Im Zentrum der Aufnahmen stand über viele Jahre ein Atari ST, der heute auch immer wieder vermisst wird. Mittlerweile ist es ein G4-Mac, der die einzig erträgliche Alternative zum Atari-Arbeitspferd darstellt.
Erzählt doch mal ein wenig über eure Studio-Historie. Viele junge Musiker haben den Traum, ein Popstar oder Hit-Produzent zu werden, aber es gehört doch eine Menge dazu, sich zu trauen, diesen Traum auch umzusetzen. Wie habt Ihr euch entschieden, ins Profi-Gewerbe einzusteigen?
1984, direkt nach dem Abitur, habe ich Click Music gegründet und das Equipment zunächst als reines Aufnahme-Studio an Musiker vermietet. Damals arbeiteten wir mit einer recht spartanischen Ausstattung. Weil wir Charly Steinberg, der hier aus Gegend stammt, kannten, haben wir zunächst auf Steinberg-Produkte gesetzt. Anfangs wurde also auf einem Atari 520 ST, der nahezu kleinsten Variante des damals musiktauglichsten Computers, sequenzt. Als Software diente zu Beginn Steinberg 24, ab 1987 stiegen wir dann auf die ersten Versionen von Cubase auf.
Mit seinen integrierten MIDI-Schnittstellen war der Atari doch sicherlich prädestiniert für einen reibungslosen Ablauf, oder?

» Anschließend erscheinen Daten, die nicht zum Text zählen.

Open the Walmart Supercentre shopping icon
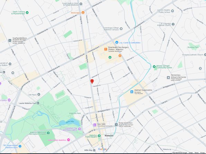Viewport: 206px width, 154px height. point(132,92)
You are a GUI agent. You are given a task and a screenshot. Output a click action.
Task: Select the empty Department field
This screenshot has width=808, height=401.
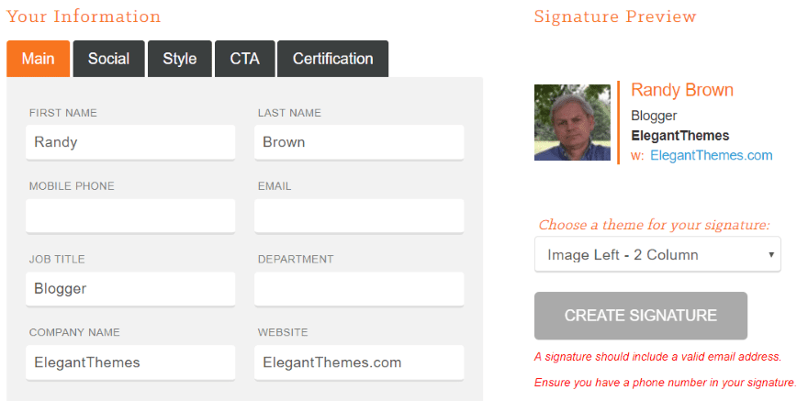click(x=359, y=288)
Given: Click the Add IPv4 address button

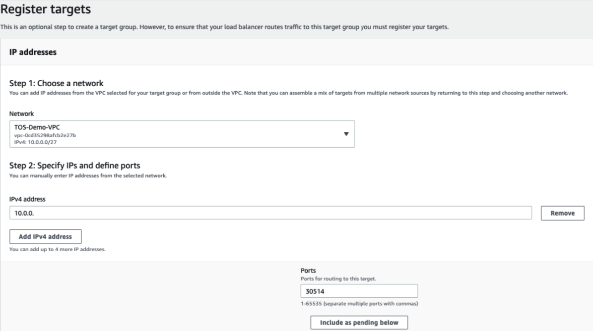Looking at the screenshot, I should pyautogui.click(x=45, y=237).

Ja, das schon. Allerdings bereitete auch der uns Kopfschmerzen. Entweder, weil es mit ein paar lustigen Bomben abstürzte, oder weil es immer wieder Probleme mit der Time-Clock-Synchronisation gab. Immerhin waren finanzierbare Harddisc-Recording-Systeme noch undenkbar, so dass wir als Einsteiger mit einem MS 16 Tascam-Bandaufnahmegerät die Audio-Aufnahmen machten. Eine der 16 Spuren ging für die Audio-Synchronisation mit dem ST-Sequenzer drauf. Und wenn man Pech hatte, dann hieß es plötzlich „Try to save your work“ - und das System schmierte ab.
Kein Grund, vor dem System zu flüchten?
Nein, wir haben bis weit in die Neunziger hinein mit dem Atari gearbeitet. Trotz der einen oder anderen Bombe war er über lange Zeit das von uns favorisierte System, weil er im Großen und Ganzen und im Vergleich zur heutigen Technik reibungslos arbeitete. Die Hits von „Der Wolf“ oder auch „Young Deenay“ entstanden beispielsweise noch mit dem ST und Cubase.
Aber 1997 kam der Wechsel. Es begann mit einem 7200er Mac. Über den 9500er kamen wir schließlich zum G3 und sind heute beim G4 mit 733 MHz gelandet. Als wir uns dann 1997/ 1998 den Unitor von Emagic anschafften, stiegen wir zeitgleich auf Logic Audio und die ProTools um, weil dies die am besten harmonierende Hard- und Softwarekombination war.
Und seid Ihr auch heute noch mit dem System zufrieden? Ihr habt euch ja erst kürzlich einen neuen PowerMac angeschafft, also deutet die Zukunft auch weiterhin auf die Rechner mit dem Apfel-Symbol?
Ja, wir sind durchaus zufrieden. Ein paar mehr Spuren dürften gern bald mal mit unserem aktuellen System unterstützt werden. Derzeit müssen wir uns auf 64 Spuren begrenzen, was Probleme aufwirft. Da ist es schon gelegentlich nötig, unsere Akai-Sampler als zusätzliche Harddisc-Recording-Geräte zweckentfremdet einzusetzen - was übrigens ganz schön heftig ist.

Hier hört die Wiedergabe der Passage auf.